STATED EXERCISE | Convert the listing below, from the line containing "Viewport: 1568px width, 528px" through the end of the listing, into a two-column CSV with the headers request and answer. Give each one row, put each text in a single quoted field with line breaks replaced by spaces, and leave the pictures out.

* BEGIN DATA SUPPLIED *

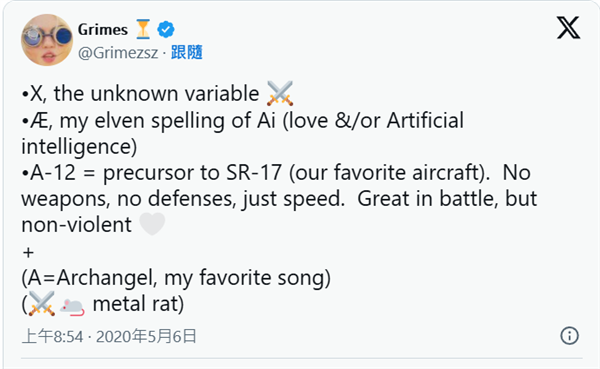Open the X logo icon
Image resolution: width=600 pixels, height=369 pixels.
568,28
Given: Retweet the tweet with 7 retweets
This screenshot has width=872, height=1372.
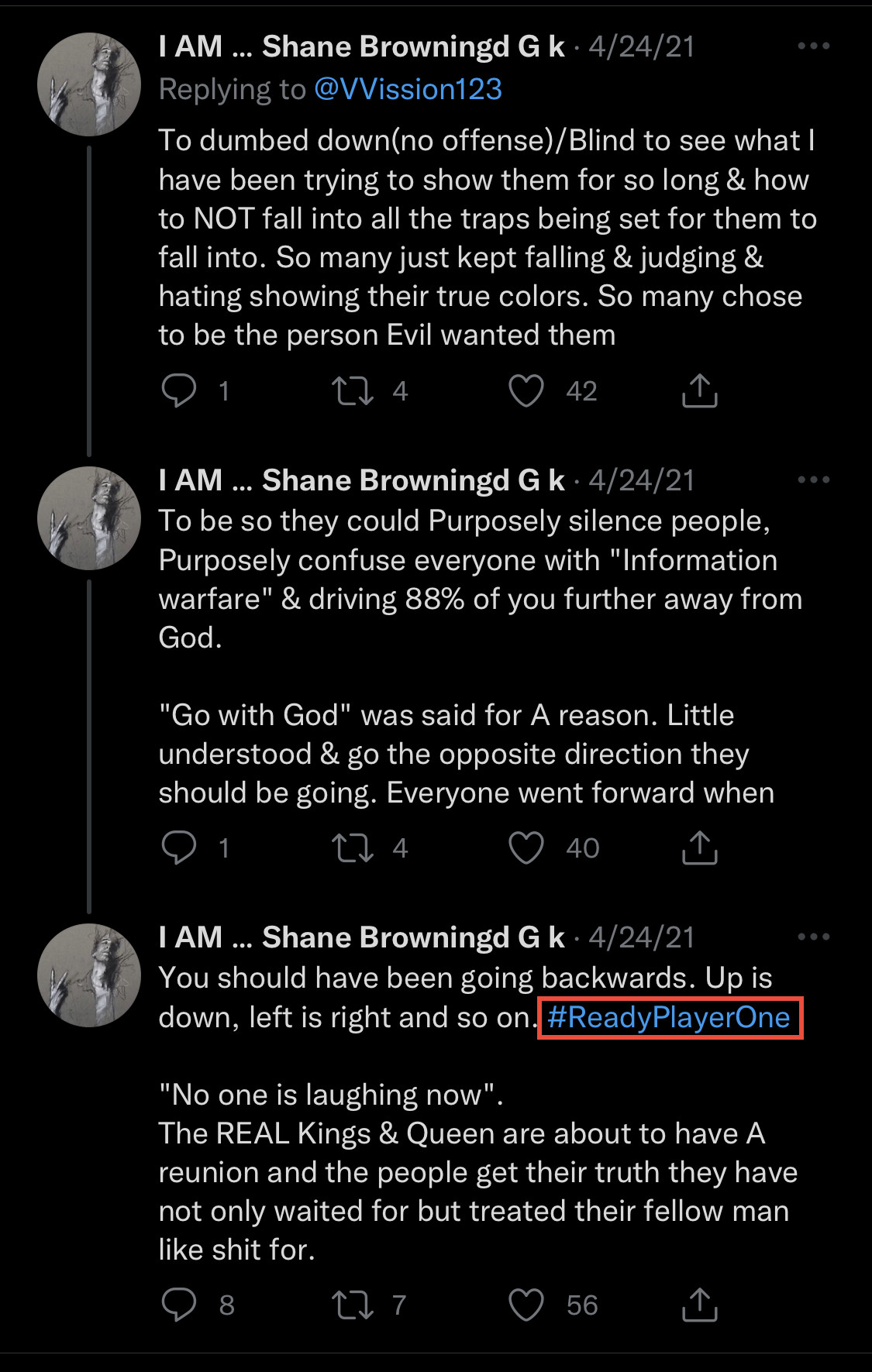Looking at the screenshot, I should tap(353, 1305).
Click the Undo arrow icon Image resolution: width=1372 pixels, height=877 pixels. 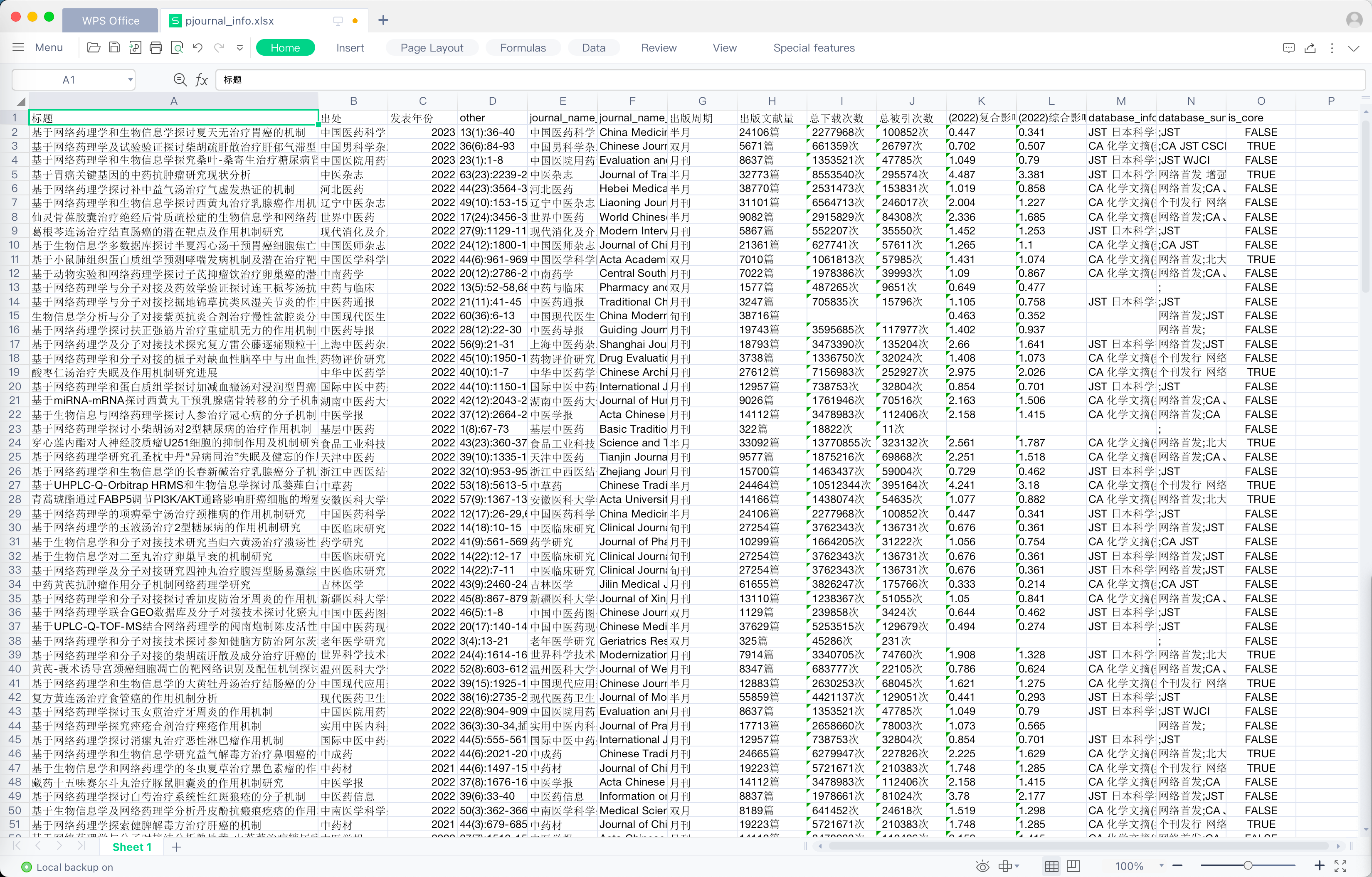tap(198, 48)
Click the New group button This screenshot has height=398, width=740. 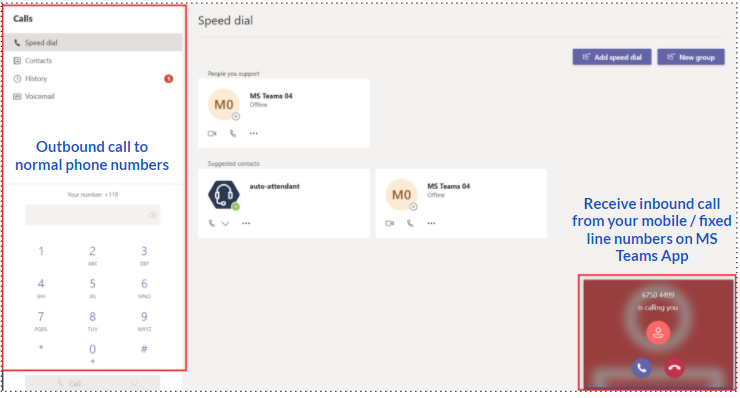[691, 57]
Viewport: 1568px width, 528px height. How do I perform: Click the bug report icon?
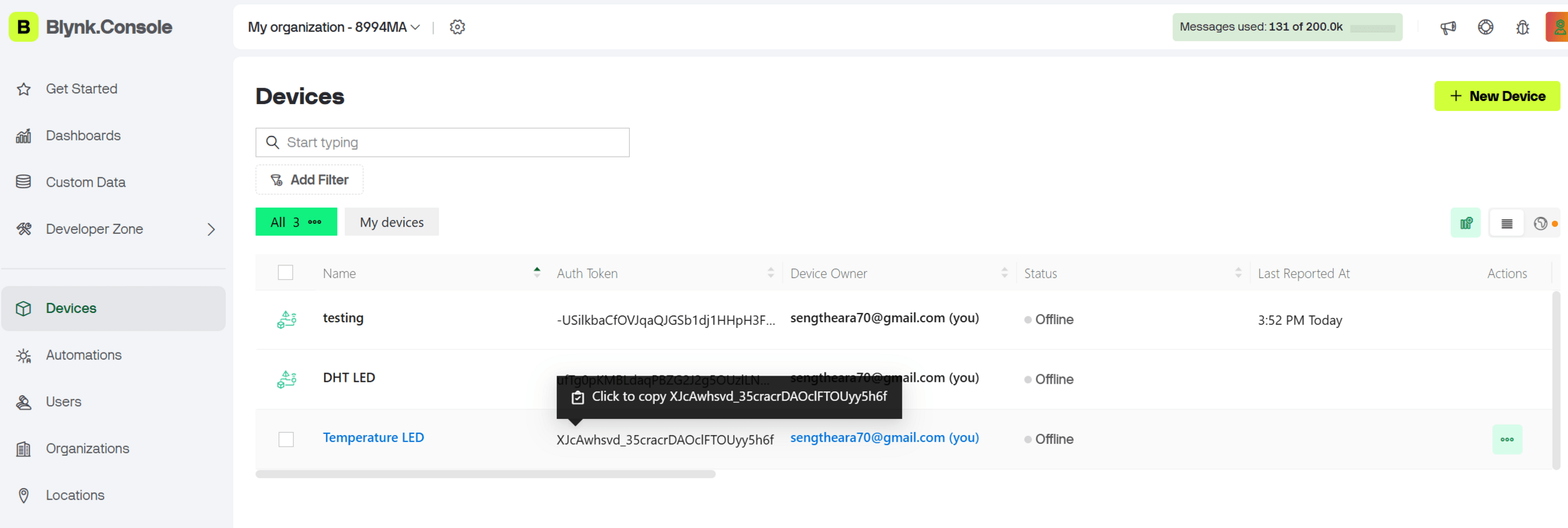point(1522,28)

* END DATA SUPPLIED *

ANSWER FOR THIS EXERCISE |
request,answer
"Viewport: 1568px width, 528px height. How do I perform: Click the bug report icon?","point(1522,28)"